The problem:
In the records below, find the line containing "Click the plus icon beside FM.TO" and the line containing "Given: Click the value 2 for Antal højttalere"; please repeat exactly the lines from one to the other, both included, and nothing more.

Pixel coordinate grounding data:
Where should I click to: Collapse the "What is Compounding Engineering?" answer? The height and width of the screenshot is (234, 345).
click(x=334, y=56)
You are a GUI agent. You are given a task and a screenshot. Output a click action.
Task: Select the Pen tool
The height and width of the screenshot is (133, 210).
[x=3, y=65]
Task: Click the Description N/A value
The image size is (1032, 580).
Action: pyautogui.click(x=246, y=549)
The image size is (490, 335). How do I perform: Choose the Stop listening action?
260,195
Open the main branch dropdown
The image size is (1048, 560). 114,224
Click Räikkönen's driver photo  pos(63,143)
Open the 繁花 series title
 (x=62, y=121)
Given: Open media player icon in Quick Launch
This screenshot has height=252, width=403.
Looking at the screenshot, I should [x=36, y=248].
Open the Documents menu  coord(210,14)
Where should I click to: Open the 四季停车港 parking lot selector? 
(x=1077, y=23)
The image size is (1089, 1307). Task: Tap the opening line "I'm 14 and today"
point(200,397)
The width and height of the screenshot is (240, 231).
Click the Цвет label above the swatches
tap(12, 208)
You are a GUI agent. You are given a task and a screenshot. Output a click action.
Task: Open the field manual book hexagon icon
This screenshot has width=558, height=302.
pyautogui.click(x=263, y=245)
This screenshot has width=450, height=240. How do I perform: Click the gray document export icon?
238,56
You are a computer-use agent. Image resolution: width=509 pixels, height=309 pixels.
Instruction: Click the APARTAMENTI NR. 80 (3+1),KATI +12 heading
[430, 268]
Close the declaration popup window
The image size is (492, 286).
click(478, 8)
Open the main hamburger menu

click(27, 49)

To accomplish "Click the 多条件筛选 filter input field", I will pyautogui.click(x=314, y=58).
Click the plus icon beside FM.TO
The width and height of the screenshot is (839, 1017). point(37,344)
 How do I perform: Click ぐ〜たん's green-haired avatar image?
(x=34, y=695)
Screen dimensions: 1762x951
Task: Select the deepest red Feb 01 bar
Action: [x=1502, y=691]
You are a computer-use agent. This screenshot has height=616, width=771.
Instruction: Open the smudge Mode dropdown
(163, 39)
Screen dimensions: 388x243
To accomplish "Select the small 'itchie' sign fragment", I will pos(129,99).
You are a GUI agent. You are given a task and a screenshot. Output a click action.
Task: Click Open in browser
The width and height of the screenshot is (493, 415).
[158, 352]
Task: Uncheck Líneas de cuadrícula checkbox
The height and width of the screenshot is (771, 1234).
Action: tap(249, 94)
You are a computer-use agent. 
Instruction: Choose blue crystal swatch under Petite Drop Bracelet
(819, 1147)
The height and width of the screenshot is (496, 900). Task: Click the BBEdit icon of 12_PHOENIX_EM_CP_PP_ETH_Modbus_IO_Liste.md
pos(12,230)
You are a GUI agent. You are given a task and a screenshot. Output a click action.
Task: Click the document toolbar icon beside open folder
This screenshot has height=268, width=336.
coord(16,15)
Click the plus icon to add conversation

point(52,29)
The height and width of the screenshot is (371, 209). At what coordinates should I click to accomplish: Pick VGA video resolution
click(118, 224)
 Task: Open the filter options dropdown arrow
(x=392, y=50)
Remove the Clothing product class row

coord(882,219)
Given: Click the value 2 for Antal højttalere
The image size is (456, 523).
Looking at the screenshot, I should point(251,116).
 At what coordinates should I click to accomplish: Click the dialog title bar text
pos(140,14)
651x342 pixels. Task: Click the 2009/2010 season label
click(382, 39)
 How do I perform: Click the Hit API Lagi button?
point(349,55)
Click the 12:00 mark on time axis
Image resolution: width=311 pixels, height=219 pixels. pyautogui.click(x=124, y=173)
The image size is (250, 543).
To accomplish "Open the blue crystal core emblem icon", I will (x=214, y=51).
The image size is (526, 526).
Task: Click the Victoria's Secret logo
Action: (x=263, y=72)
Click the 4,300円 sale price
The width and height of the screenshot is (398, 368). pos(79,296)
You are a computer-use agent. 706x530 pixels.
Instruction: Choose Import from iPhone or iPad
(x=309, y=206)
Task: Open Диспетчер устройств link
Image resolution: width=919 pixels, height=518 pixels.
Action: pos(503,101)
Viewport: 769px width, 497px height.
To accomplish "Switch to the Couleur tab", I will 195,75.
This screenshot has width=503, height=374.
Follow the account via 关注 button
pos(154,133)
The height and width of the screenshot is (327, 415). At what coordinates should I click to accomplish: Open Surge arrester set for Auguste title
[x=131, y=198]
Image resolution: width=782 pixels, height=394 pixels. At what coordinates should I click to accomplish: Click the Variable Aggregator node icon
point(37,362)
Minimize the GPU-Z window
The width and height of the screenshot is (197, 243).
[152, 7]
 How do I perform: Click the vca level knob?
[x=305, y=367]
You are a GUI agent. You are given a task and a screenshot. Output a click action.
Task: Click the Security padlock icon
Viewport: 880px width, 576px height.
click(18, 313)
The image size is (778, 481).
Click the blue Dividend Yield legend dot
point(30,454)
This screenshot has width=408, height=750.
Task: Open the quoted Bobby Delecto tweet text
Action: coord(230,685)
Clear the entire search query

Task response:
Click the plus icon beside FM.TO
The width and height of the screenshot is (839, 1017). point(37,344)
 How do I perform: Click ぐ〜たん's green-haired avatar image?
(x=34, y=695)
Screen dimensions: 1762x951
Task: Select the deepest red Feb 01 bar
Action: [x=1502, y=691]
You are a computer-use agent. This screenshot has height=616, width=771.
Instruction: Open the smudge Mode dropdown
(163, 39)
Screen dimensions: 388x243
To accomplish "Select the small 'itchie' sign fragment", I will pos(129,99).
You are a GUI agent. You are given a task and a screenshot. Output a click action.
Task: Click Open in browser
The width and height of the screenshot is (493, 415).
[158, 352]
Task: Uncheck Líneas de cuadrícula checkbox
The height and width of the screenshot is (771, 1234).
Action: tap(249, 94)
You are a computer-use agent. 
Instruction: Choose blue crystal swatch under Petite Drop Bracelet
(819, 1147)
The height and width of the screenshot is (496, 900). Task: Click the BBEdit icon of 12_PHOENIX_EM_CP_PP_ETH_Modbus_IO_Liste.md
pos(12,230)
You are a GUI agent. You are given a task and a screenshot. Output a click action.
Task: Click the document toolbar icon beside open folder
This screenshot has height=268, width=336.
coord(16,15)
Click the plus icon to add conversation

point(52,29)
The height and width of the screenshot is (371, 209). At what coordinates should I click to accomplish: Pick VGA video resolution
click(118, 224)
 Task: Open the filter options dropdown arrow
(x=392, y=50)
Remove the Clothing product class row

coord(882,219)
Given: Click the value 2 for Antal højttalere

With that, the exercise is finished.